■ Supplied passage:
# Killington 3/25-3/26/18



## Zand (Mar 25, 2018)

Got to skyeship shortly after noon for a half day. Bounced around between all the mountains to see where the best snow was. Found all the south facing stuff wasn't softening up and was very stiff. This took Bear and Flush out of the equation. Did sample Growler...coverage is good but just too risky to ski when it's that tough to turn.

Julio, Juanita, and Anarchy were in good shape. All of them have that crap spot at the bottom that was thin but they were great otherwise. No melt/freeze going on that high on the north facing trails so the snow was packed but soft. Somewhere and Skyebits were also pretty nice.

Double Dipper had soft bumps. Unfortunately after a sunny start, a cloud moved over and gave me flat light the entire run so it was tough to see. Then it came back out when I hopped on the Quad. Vertigo Headwall was very slick but soft bumps below.

Hit a few groomers along the way...Superstar, Skyelark, Bittersweet, Skyeburst, Wildfire, and Needles Eye off the top of my head. Some slick spots and lots of people flying around being a busy Sunday afternoon but mostly in great shape.

Finished the day with a 3K vert run from Peak to Skyeship. Fun going from good packed powder up top to potatoes at the bottom. Was hoping the soft bottom of Great Northern meant a soft Valley Plunge but that ended up being very stiff so bailed out down Touchdown which was also ugly.

Back at it tomorrow. Probably will spend more time at Snowdon and maybe Bear will soften up in the afternoon.


----------



## kingslug (Mar 25, 2018)

Thats a cool run down to skyship base..interesting house they built along the way.


----------



## bdfreetuna (Mar 25, 2018)

I did the same thing with Valley Plunge last week. Glazed over from the sun.

■ Problems to work on:
a – Answer from the Killington ski thread:
(i) Which two trails did the stiff south-facing snow take out of consideration?
(ii) Where did the 3K vert run that ended the day start and finish?
(iii) According to bdfreetuna, what had happened to Valley Plunge the previous week?
b – Write out the Killington ski thread word for word, starting at "Julio, Juanita, and" and ending at "soft bumps below.".
The lines that come next have no connection to the Killington ski thread.

■ Available data:
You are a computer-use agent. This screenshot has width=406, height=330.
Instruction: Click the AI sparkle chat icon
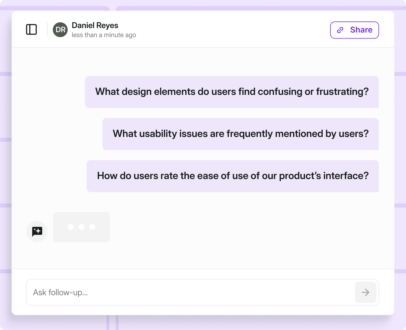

■ Task-by-task answers:
a –
(i) Bear and Flush.
(ii) It went from Peak to Skyeship.
(iii) It had glazed over from the sun.

b –
Julio, Juanita, and Anarchy were in good shape. All of them have that crap spot at the bottom that was thin but they were great otherwise. No melt/freeze going on that high on the north facing trails so the snow was packed but soft. Somewhere and Skyebits were also pretty nice.

Double Dipper had soft bumps. Unfortunately after a sunny start, a cloud moved over and gave me flat light the entire run so it was tough to see. Then it came back out when I hopped on the Quad. Vertigo Headwall was very slick but soft bumps below.